CAIRO (Reuters) – Egyptian feminist and writer Nawal el-Saadawi, a leading voice on women’s rights in the Arab world who was detained for her views and had some of her works banned, has died aged 89.
Saadawi died in hospital in Cairo on Sunday and was buried at a funeral attended by relatives, her agent said.
Saadawi was born on Oct. 27, 1931, and graduated from Cairo University’s faculty of medicine.
In her autobiography “A Daughter of Isis”, she described growing up in a patriarchal culture where girls were subjected to abuses including child marriage and female genital mutilation (FGM).
After being subjected to the procedure herself as a young girl, she became an early campaigner against FGM while working as a doctor in the 1950s and 1960s.
Later, she railed against religious authorities, Islamists and governments for their defence of conservative values and wrote dozens of books that addressed taboos including sexuality and prostitution.
‘ALL IN SAME BOAT’
“After travelling all over the world … I discovered that girls are brought up in a very similar way – we are all in the same boat. The patriarchal, religious, capitalist system is universal,” Saadawi told the Thomson Reuters Foundation in 2018.
Saadawi’s views repeatedly landed her in trouble with the authorities in Egypt.

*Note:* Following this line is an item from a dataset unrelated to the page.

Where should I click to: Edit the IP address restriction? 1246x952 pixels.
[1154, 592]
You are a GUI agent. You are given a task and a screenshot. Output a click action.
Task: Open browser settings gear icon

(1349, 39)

She was dismissed from the health ministry in the 1970s and jailed in 1981 after criticising President Anwar Sadat, shortly before his assassination. In the 1990s she spent a spell in exile after death threats from Islamist militants.
Many of her books, which include “Women and Sex” and “The Hidden Face of Eve”, were translated abroad.
But in Egypt, where she was often depicted as a troublemaker advocating Western views, some of her works were denounced and pulled from circulation.
Saadawi married and divorced three times and is survived by two children, writer Mona Helmy and film director Atef Hatata.